Nochmal: Wir sind in einer außergewöhnlichen Situation. Die Lage im Nahen Osten und in Zentralafrika, wo die meisten Flüchtlinge herkommen, ist eine Katastrophe. Das müssen wir bedenken und auch auf die Ursachen für die Flüchtlingsbewegungen hinweisen, etwa den Syrien-Konflikt. Es wäre so, als ob wir während der Nazizeit den vor dem Grauen Flüchtenden eine Grenze auferlegt hätten. Selbstverständlich bestehen praktische Grenzen, aber Europa ist ein Kontinent mit mehr als 500 Millionen Menschen. Wir sprechen von einigen wenigen Millionen Flüchtlingen. Prinzipiell ist eine gemeinsame Lösung möglich, wenn die Europäische Union und ihre Mitgliedsstaaten zusammenarbeiten. Wenn das nicht der Fall ist und nur eine kleine Anzahl Länder wie Schweden, Deutschland und Österreich mitmachen und die Hauptverantwortung tragen, wird das auf Dauer nicht funktionieren. Aber das ist etwas, das die europäischen Politiker und Politikerinnen lösen müssen - da spreche ich nicht vorrangig von der Kommission oder dem EU-Parlament, von dieser Seite sind schon vor langer Zeit alle möglichen Vorschläge gekommen.

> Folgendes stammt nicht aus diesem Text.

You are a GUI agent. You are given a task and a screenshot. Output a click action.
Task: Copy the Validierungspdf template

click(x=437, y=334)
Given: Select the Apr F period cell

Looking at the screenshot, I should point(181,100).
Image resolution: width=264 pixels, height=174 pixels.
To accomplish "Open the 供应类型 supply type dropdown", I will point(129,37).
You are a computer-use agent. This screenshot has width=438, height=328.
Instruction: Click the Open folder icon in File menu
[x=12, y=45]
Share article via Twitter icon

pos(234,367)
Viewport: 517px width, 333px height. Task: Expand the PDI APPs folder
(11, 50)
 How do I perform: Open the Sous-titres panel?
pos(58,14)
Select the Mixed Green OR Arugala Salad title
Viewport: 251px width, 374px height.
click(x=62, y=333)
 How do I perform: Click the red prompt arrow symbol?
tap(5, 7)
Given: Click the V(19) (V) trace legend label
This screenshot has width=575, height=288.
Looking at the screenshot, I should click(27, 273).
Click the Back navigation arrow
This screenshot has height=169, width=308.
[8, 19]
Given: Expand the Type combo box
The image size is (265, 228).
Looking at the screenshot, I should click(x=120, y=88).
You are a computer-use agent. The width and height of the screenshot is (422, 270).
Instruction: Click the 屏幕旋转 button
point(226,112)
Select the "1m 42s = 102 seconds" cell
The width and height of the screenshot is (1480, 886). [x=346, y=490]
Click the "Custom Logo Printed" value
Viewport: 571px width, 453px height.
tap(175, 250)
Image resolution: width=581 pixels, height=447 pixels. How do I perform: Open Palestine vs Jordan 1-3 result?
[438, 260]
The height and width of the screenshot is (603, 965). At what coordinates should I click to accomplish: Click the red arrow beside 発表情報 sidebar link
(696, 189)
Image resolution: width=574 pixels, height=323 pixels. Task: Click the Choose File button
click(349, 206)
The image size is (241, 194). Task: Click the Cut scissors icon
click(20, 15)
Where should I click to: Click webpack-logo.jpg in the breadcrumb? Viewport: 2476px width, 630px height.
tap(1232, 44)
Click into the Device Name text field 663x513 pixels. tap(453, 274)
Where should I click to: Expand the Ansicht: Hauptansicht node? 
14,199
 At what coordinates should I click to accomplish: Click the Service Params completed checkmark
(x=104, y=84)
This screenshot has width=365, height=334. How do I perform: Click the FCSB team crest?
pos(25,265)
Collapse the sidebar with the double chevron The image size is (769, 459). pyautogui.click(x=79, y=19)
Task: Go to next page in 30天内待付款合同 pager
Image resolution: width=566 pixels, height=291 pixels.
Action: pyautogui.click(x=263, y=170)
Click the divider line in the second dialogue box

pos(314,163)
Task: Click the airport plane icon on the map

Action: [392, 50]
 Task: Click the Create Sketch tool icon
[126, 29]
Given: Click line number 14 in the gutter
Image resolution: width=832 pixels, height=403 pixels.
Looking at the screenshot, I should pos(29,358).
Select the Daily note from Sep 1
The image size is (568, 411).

Das betrifft die Staaten selbst, die RegierungschefInnen, die Justiz- und InnenministerInnen. Die müssen sich zusammensetzen und sich auf eine gemeinsame Flüchtlingspolitik einigen. Dann bin ich sicher, dass Europa diese Herausforderung meistern wird.
Gestern hat Kanzler Faymann zugegeben, dass es ohne eine gemeinsame europäische Lösung nur Notlösungen geben kann. Sehen Sie dieses Statement als Zeichen, dass sich in den Regierungen etwas bewegt?
Ich sehe dies als positives Zeichen. Faymann hat auch gesagt, dass wir ein gemeinsames europäisches Asylbüro und eine gemeinsames Asylverfahren benötigen. Das fordern viele schon seit geraumer Zeit. Sobald wir das haben, sollte es auch möglich sein, außerhalb Europas um Asyl ansuchen zu können, um das Schmuggelproblem in den Griff zu bekommen. Wenn wir jetzt mit Hilfe der Notmaßnahmen Menschen zurückschicken und Grenzen schließen, dann delegieren wir das Problem nur: von Österreich nach Slowenien, nach Kroatien und letztlich dann nach Griechenland. Damit lösen wir gar nichts. Wenn Griechenland versucht, seine Grenzen ganz zu schließen, werden nur noch mehr Menschen im Mittelmeer ertrinken. Und das ist sicher nicht das, was wir wollen.